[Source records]

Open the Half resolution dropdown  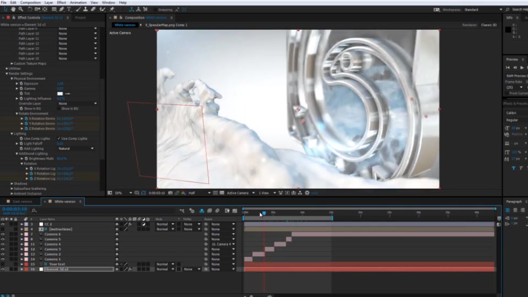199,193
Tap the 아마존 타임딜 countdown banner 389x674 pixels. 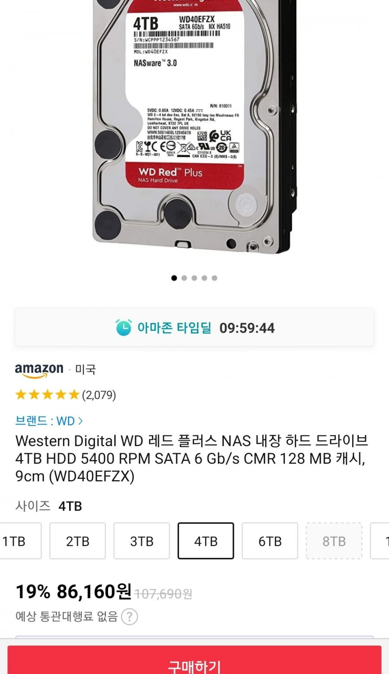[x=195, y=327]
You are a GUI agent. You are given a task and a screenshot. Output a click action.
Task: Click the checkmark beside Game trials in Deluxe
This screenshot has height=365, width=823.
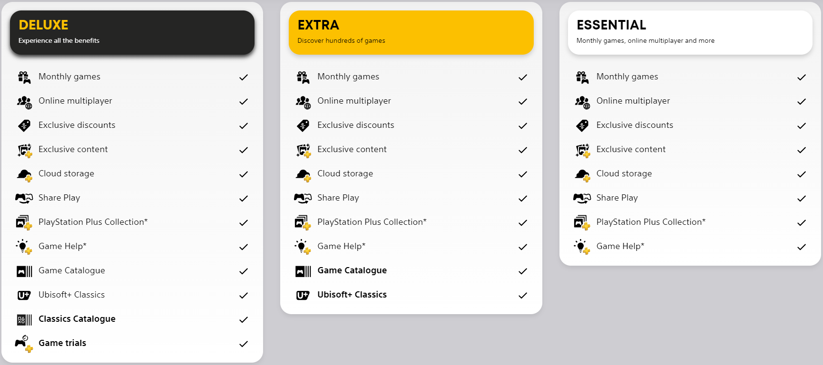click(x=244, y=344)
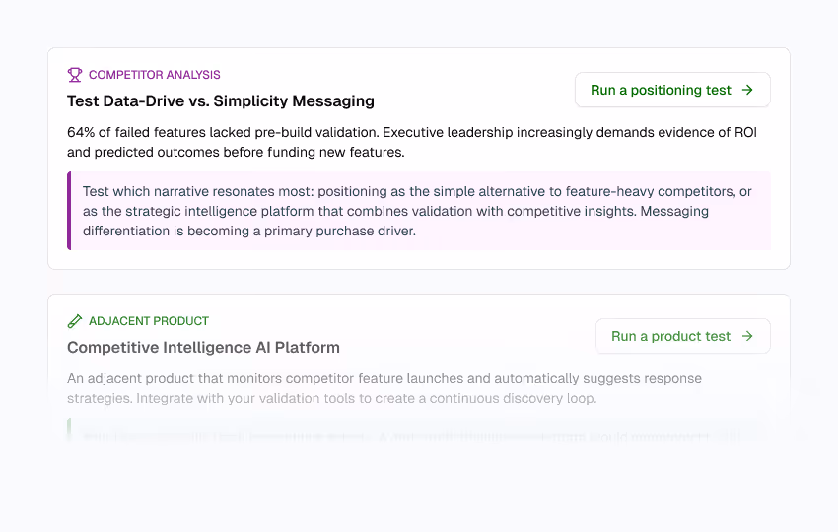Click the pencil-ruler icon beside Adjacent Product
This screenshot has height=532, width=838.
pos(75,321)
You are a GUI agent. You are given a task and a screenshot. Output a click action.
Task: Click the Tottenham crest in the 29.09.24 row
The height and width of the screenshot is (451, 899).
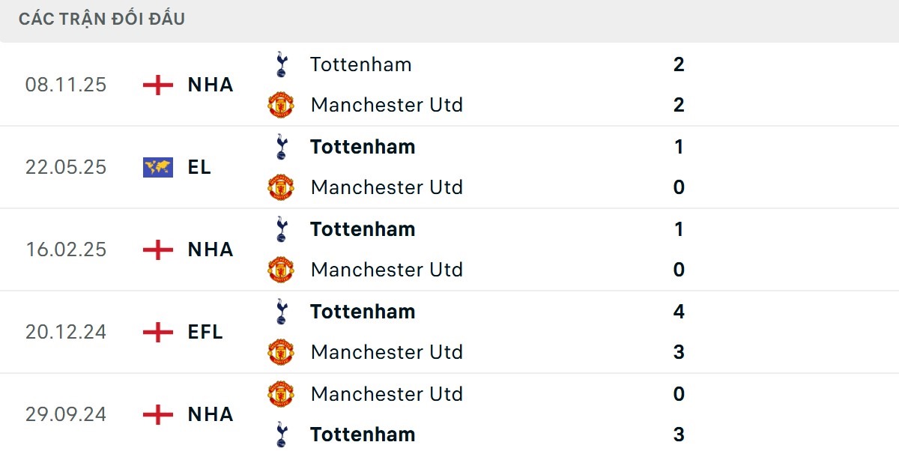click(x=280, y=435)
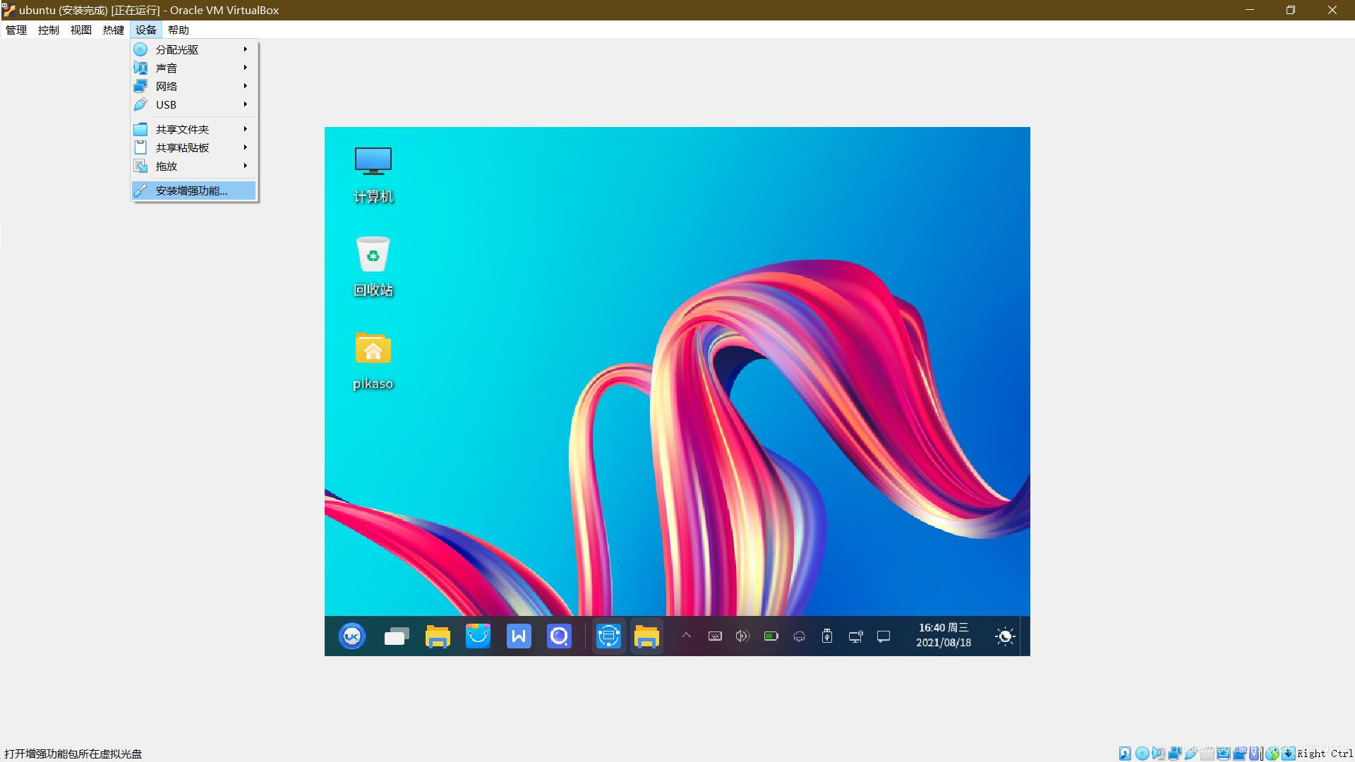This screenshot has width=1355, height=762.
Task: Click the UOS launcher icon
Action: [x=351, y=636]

* * *

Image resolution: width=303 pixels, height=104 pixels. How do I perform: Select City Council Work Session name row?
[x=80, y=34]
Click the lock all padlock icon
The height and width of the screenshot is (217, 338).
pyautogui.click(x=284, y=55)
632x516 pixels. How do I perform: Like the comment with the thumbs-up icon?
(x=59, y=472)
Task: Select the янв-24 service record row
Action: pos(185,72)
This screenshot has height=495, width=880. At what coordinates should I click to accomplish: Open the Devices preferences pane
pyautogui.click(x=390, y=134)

**Work instructions**
Can you copy the listing from the line with "632x516 pixels. How" to the line with "pyautogui.click(x=390, y=134)", swapping "Devices" for "Network" and keeping everything else the same?

**Output**
632x516 pixels. How do I perform: Like the comment with the thumbs-up icon?
(x=59, y=472)
Task: Select the янв-24 service record row
Action: pos(185,72)
This screenshot has height=495, width=880. At what coordinates should I click to accomplish: Open the Network preferences pane
pyautogui.click(x=390, y=134)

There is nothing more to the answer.